YOUR TASK: Copy every line from the records below that carries the word "dropdown".

Stored data entries:
· · · ·

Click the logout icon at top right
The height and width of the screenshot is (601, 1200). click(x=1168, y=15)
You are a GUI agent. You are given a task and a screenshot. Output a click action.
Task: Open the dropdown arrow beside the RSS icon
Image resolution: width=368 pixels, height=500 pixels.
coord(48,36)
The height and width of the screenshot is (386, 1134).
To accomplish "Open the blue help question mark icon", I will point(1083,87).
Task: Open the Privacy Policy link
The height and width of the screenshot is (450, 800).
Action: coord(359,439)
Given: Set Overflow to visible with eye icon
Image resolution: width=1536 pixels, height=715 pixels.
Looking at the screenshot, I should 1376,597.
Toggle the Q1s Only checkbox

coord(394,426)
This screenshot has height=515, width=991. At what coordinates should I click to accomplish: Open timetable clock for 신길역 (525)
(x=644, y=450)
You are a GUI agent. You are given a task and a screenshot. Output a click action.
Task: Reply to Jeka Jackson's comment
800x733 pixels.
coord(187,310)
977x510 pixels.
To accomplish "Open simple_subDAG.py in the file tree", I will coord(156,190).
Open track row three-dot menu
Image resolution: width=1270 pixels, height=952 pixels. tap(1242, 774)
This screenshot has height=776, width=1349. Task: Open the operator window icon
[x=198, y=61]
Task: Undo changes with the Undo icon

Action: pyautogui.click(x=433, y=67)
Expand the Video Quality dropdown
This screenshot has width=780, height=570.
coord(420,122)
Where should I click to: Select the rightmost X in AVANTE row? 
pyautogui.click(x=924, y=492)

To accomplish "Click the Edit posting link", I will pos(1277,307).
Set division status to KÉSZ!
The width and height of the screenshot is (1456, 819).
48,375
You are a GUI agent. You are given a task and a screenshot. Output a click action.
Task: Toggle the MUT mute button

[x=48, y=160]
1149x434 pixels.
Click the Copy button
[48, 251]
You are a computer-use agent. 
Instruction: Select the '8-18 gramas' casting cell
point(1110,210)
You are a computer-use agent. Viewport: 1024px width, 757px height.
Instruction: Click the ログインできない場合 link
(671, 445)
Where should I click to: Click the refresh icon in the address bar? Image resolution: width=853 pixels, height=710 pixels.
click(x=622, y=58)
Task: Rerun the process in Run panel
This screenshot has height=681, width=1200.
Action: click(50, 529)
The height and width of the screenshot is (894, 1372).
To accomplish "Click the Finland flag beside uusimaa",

· · · ·

TASK OUTPUT:
Task: Open the dropdown arrow beside the RSS icon
Expand the Video Quality dropdown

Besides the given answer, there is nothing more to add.